Но если Бунин связан с русской землей, с народной Россией той таинственной внутренней связью, которая позволяет ему чувствовать боль ее как свою боль, — Бунин, при этом, зорок. Он видит, — ни один, может быть, писатель не обладает столь острыми глазами, — и рассказывает то, что видит. Острота зрения у Бунина — это первое, что поражает читателя.

Рассказывает? Нет, он даже не рассказывает; он незаметно, тихо, вводит читателя туда, где сам находится, заставляет его видеть то, что сам видит. И, конечно, увидев, рядом с Буниным, эти блески «оловянной» после дождя дороги, эти тихие Цвета и светы, читатель начинает чувствовать запах конопли, слышать человечьи голоса… В этом смысле некоторые рассказы

Бунина почти магичны. Он не говорит о физических ощущениях — он их дает. Из неуловимых, мелких черточек, теней и звуков сложившаяся — вдруг наваливается тоска, точно камень стопудовый. И, кажется, никогда из-под него душе не вывернуться. Но вот крикнул что-то девичий голос и всколыхнул ночь, и разбудил неясную весеннюю радость. Радость погаснет. Придет длинная-длинная скука, тягучая, как полевая межа… Хотите или не хотите — вы пойдете за Буниным и в эту скуку, пойдете куда он ни поведет, до конца.

Такова власть художника Бунина, прозрачная и тихая сила его языка.

Это много? О да, конечно, очень много. Эта художественная магия, или это мастерство, как называют иные, бесспорное для всех, дало ему сначала общее признание, затем, почти незаметно, его прочную, нешумную славу. В сравнительно молодые годы — Бунин уже академик, и не было журнала, который не мечтал бы украсить свои страницы хоть самым коротеньким его рассказом.

Но — надо сказать правду — как раз это самое художественное мастерство, сила художественного рисунка, это чересчур острый взор, — не то что отталкивали от него, но оставляли в иных — чувство неудовлетворенности, в других — даже обиды. Простые души хотели любить Бунина, но почему-то любить не могли. Самые глупые и злостные выдумывали, что он то «холоден, как лед», то «ненавидит народную Россию и клевещет на нее» и тут же, кстати, старались и неуязвимую художественную форму его опорочить, найти подражательность. Критики поумнее, отдавая должное художнику, прибавляли: да, он удивительный описатель… Но быть замечательным описателем — довольно ли, чтобы быть и замечательным писателем?

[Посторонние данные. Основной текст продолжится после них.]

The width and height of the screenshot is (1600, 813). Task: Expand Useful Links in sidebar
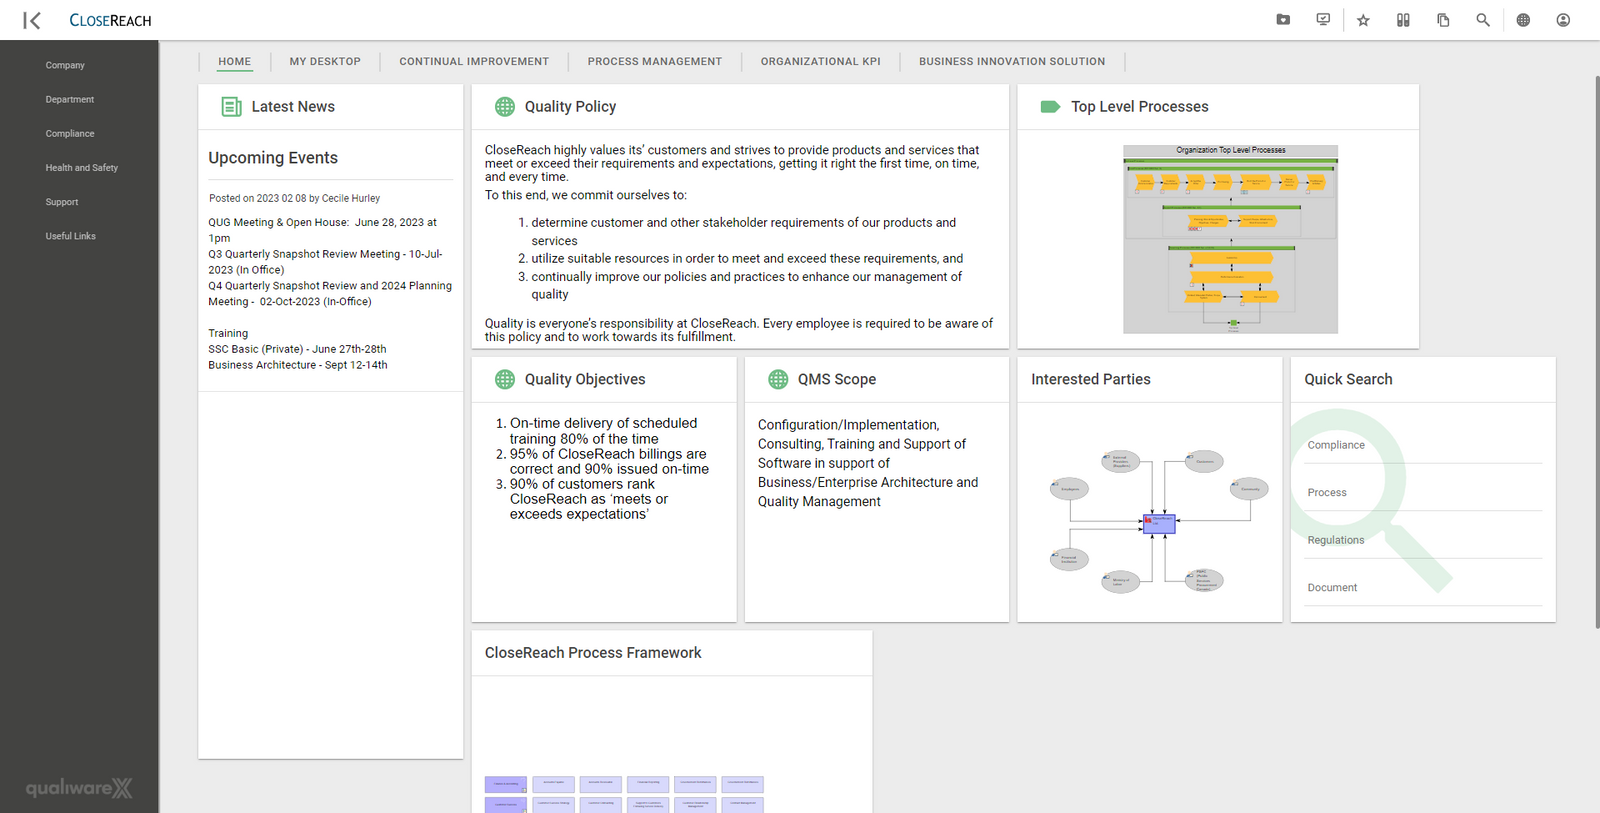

Все это было, конечно, несправедливо. Но какая-то правда скрывалась за неточными и неверными словами.

Говоря совершенно грубо, от Бунина бессознательно хотели тенденции. И правильно хотели, ибо, если это требование перевести на язык иной, не грубый, отбросив слово «тенденция», — мы скажем: от писателя с таким громадным даром виденья ждали отношения к тому, что он видит. А еще глубже, еще вернее — жаждали ощутить замечательного геловека в замечательном писателе.

Любить — можно только человека. Мы любим человека, даже любя писателя. А такого божественно-земного, земляного писателя, вдвигающего нас в плоть мира, заставляющего коснуться ее, почувствовать ее, — такого писателя, как Бунин, не любить нельзя, но любить, безлико, отвлеченно, картинно тоже нельзя.

В чем же дело? Кто виноват? Читатель, всегда завороженный, но нередко оставляющий книгу Бунина с недоуменной и безысходной тяжестью на сердце, — или Бунин?